_What the exercise asks:_
Continue the post about generating Temporal Cloud certificates with tcld, starting right after its last sentence.

_Document segment:_
Using Temporal

7/19/2023

Certificate Generation for Temporal Cloud with tcld

jonathan lacefield

Jonathan Lacefield

Product - Cloud

mTLS and Temporal Cloud

Temporal has the best customers and users in the world. Temporal users constantly engage with us, openly sharing feedback about their journey and ways Temporal Cloud can improve their productivity and overall quality of work-life. One piece of feedback we’ve heard consistently over the past few months is that generating CA and end-entity certificates can be challenging for many of our users, particularly those that don't already have certificate management tooling in place. This is why we’re excited to announce that users can now securely generate both CA and end-entity (that is, client) certificates using the Temporal Cloud CLI tool, tcld.

Temporal documentation states “Access to Temporal Cloud is secured with the mutual Transport Layer Security (mTLS) protocol. This protocol requires a CA certificate from you.” Until recently, it was up to Temporal users to generate CA and end-entity certificates themselves. Temporal provided guidance but not tooling for this solution. Now, users can generate certificates directly from a Temporal-provided tool, tcld. And, because the CLI runs on your local machine, the process is secure; Temporal never has access to your secret keys.

_Provided material:_
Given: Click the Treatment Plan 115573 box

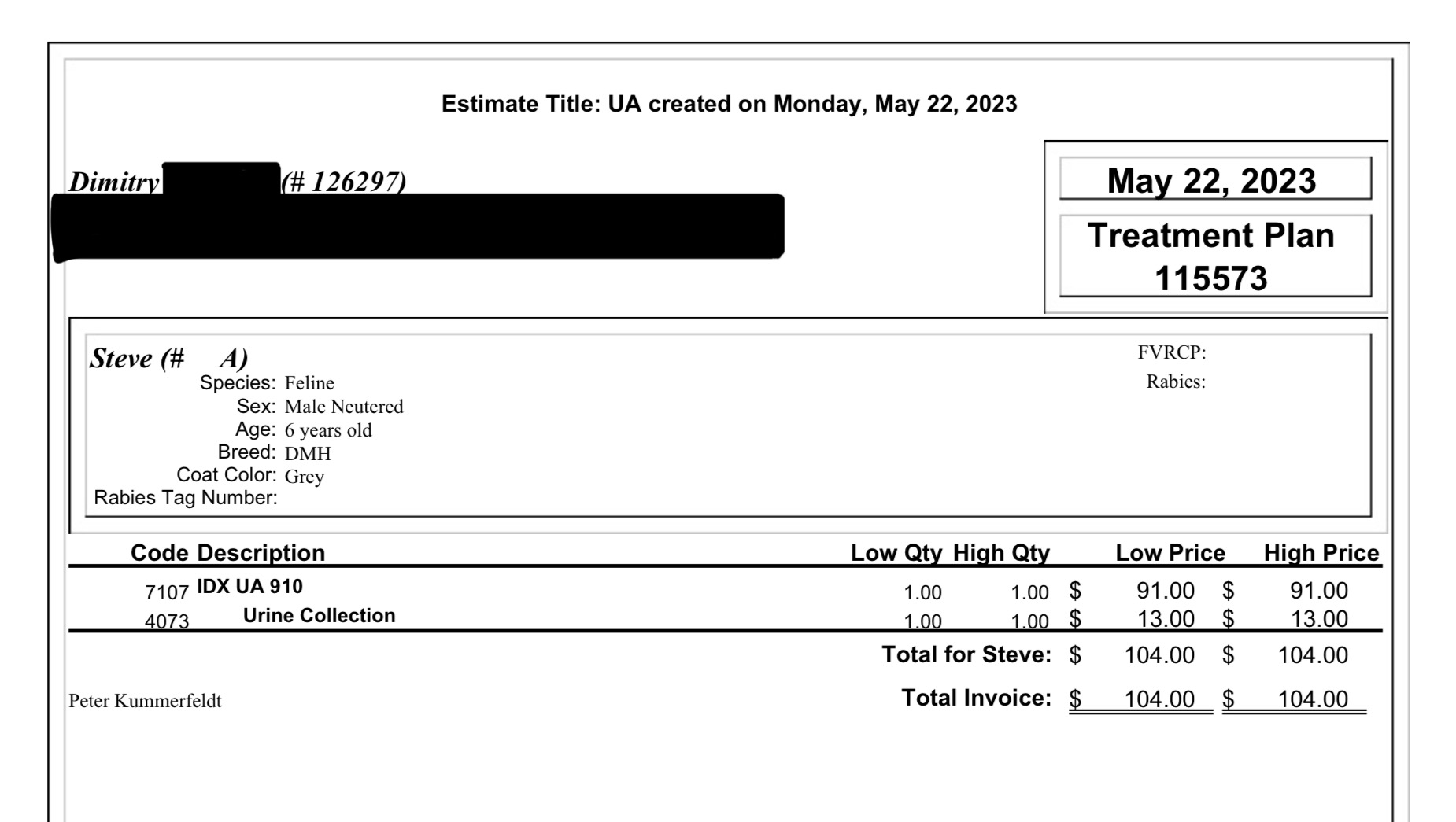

_Exercise result:_
Certificate Generation Process

If you’re new to mTLS and certificate management, here’s a very (overly) simple primer. Please see Temporal documentation for thorough instructions and best-practice guidance for mTLS certificate management in Temporal Cloud. blog-image-cert-gen

The first step in generating mTLS certificates for Temporal Cloud is to generate a Certificate Authority certificate. (Temporal guidelines for CA certificates are here.) After this is done, you can then add the CA certificate to Temporal Cloud. (We’ll walk through how to do this a bit later.) Now you can use the CA certificate to generate an end-entity certificate that will be used by your Temporal Workers and clients to authenticate with Temporal Cloud. (Temporal guidelines for end-entity certificates are here.) Remember to always store your certificates and keys securely.

Certificate Generation with tcld

The Temporal Cloud CLI, tcld, provides an easy-to-use and secure method of generating both CA certificates and end-entity certificates as well as adding certificates to Temporal Cloud. To start, ensure you’re on the latest version of tcld by running brew upgrade tcld or building from the latest source.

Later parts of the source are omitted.